[SUPPLIED DATA — start]

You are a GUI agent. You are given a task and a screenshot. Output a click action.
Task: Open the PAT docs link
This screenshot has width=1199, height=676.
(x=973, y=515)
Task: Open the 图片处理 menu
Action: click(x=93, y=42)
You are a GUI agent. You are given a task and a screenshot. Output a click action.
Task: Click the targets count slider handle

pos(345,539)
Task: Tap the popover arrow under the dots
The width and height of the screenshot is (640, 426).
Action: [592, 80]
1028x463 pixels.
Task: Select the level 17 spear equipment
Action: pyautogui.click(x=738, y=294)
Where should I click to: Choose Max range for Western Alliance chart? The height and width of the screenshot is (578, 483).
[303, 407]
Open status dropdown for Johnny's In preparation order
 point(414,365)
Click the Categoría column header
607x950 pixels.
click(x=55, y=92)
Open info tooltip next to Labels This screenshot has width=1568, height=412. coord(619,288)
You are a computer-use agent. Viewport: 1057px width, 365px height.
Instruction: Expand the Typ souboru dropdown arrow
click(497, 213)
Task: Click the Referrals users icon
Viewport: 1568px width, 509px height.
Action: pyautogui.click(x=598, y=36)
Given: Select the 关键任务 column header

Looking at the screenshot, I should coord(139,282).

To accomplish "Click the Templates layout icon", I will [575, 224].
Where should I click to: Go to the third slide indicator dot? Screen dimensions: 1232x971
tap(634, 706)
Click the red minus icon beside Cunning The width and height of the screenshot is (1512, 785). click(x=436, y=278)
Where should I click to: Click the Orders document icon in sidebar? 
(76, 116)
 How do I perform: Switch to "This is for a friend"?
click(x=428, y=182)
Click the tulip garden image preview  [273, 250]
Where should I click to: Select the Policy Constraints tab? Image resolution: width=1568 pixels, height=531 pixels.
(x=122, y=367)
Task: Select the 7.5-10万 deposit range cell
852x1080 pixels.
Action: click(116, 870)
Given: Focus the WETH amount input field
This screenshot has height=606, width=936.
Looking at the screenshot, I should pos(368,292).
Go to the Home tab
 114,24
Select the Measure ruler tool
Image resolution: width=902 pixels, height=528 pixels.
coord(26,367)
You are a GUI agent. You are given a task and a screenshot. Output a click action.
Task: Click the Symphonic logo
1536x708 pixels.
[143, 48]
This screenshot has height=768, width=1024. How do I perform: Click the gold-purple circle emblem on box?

[SUPPLIED DATA — finish]

- [WORK ITEM] Repeat, exactly as they stand above, the lines from the line with "Where should I click to: Go" to the line with "Click the tulip", both lines included.

- [RESPONSE AREA]
Where should I click to: Go to the third slide indicator dot? Screen dimensions: 1232x971
tap(634, 706)
Click the red minus icon beside Cunning The width and height of the screenshot is (1512, 785). click(x=436, y=278)
Where should I click to: Click the Orders document icon in sidebar? 
(76, 116)
 How do I perform: Switch to "This is for a friend"?
click(x=428, y=182)
Click the tulip garden image preview  [273, 250]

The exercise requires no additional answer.